Pack snacks for yourself: "I make sure to bring extra snacks for myself," Rader said. "Hungry mommas are not good." Just like with the oxygen mask in the plane, you have to make sure your needs are met before you can help your baby.
On the Flight
Sanitize your seat: According to Leigh, sickness can spread quickly on a flight. "We once had a sick child throw up. It was like a chain reaction. The person next to them also got sick, then the passenger behind them. By the end of the flight we had four people that had thrown up." Yikes! To avoid the spread of viruses, bring disinfectant wipes on the plane, and wipe down or avoid the spots with the most germs: the toilet flush button, tray table, seat-belt buckle, and overhead air vent. Wash your hands extra well or use a hand sanitizer if you do have to touch them.
Have your baby suck during takeoff and landing: "Infants' ears tend to plug up during takeoff and landing," Leigh noted. "To help prevent this, have the baby suck on a bottle or pacifier," she recommended. I've also had luck nursing during this time.
Accept crying: "A common mistake parents make is to worry and get themselves stressed when a baby is crying," Gatt-Spooner told me. "As hard as it is, the calmer they can stay, the more it will help their little ones." Take a deep breath and remember no one feels as bad as you do about your crying baby!

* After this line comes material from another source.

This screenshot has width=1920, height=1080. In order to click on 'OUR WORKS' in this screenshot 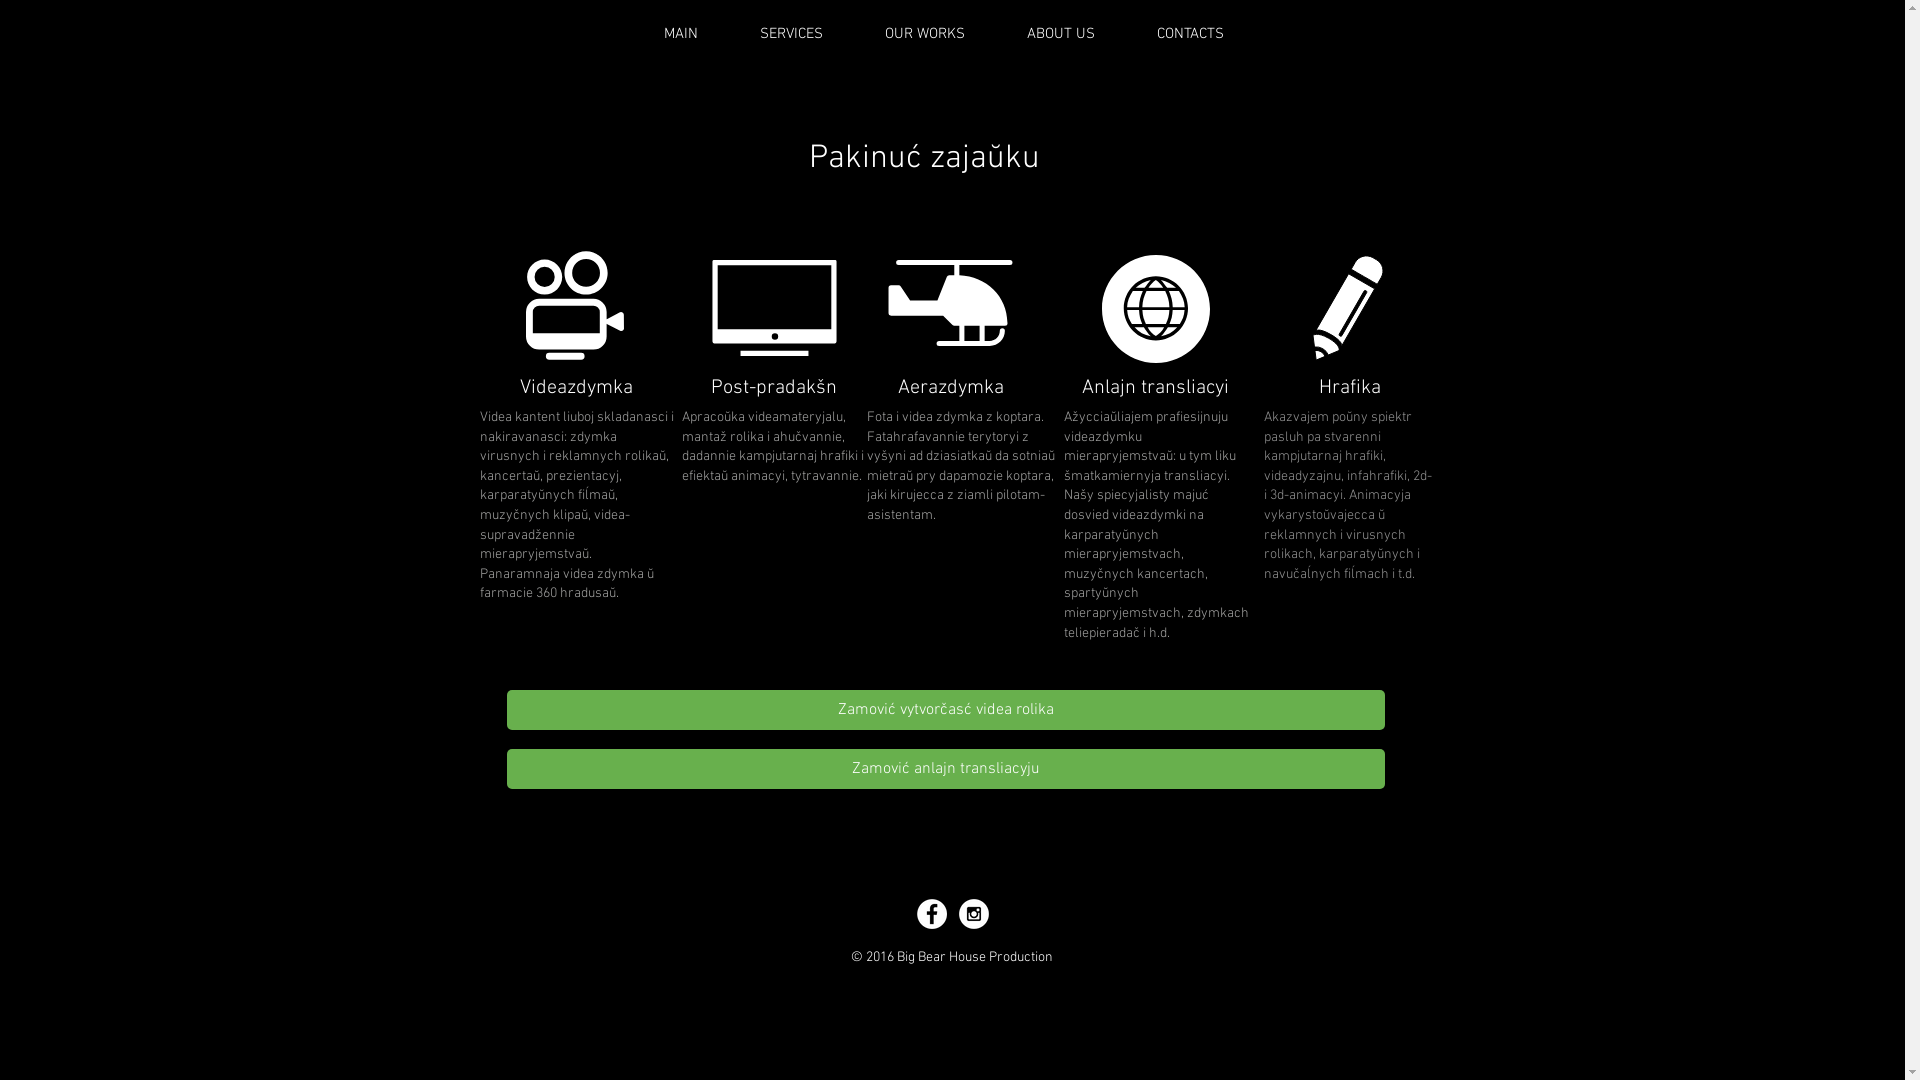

Ask for diaper-changing assistance: No, don't expect the flight attendants to change your baby's diaper. But Gatt-Spooner said the cabin crew can make the whole ordeal easier by giving you bags to put your rubbish in or pointing you toward the baby-changing station on board.

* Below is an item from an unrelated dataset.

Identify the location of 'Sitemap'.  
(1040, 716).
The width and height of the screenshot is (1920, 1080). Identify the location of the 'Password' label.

Hold your meals: Gatt-Spooner suggested talking to flight attendants ahead of time about the schedule of the flight, especially if it's a long one. They can let you know when the lights will go on and off and when the meals will be served. If it's not a good time for you to eat, they can keep your dinner warm for you.
Heat up milk on board: Flight attendants can also heat up milk or food for your baby, according to Gatt-Spooner.

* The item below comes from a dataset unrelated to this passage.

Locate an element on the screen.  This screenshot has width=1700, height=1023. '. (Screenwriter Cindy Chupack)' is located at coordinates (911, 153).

Ask for a blanket: "That little bit of comfort goes a long way," Rader explained. If you didn't pack a blanket, ask the flight attendant for one. And if you did pack one, having more than one can keep you and your little one extra cosy.
Request extra water: "During the flight, I make sure mom has enough water available. If she's nursing, she needs to be hydrated, and if she's using formula, she may need water to mix," Rader said. Flight attendants will understand if you ask for beverage service outside of the regular times — and they may even spot you a whole water bottle to make everyone's life easier.
Call on the flight attendant if you need a break: If you're flying solo with an infant, you can ask for a second set of hands. "I do my best to make myself available if they need to take a bathroom break," Rader said. If you're lucky, you might also get a free cocktail and a few words of encouragement.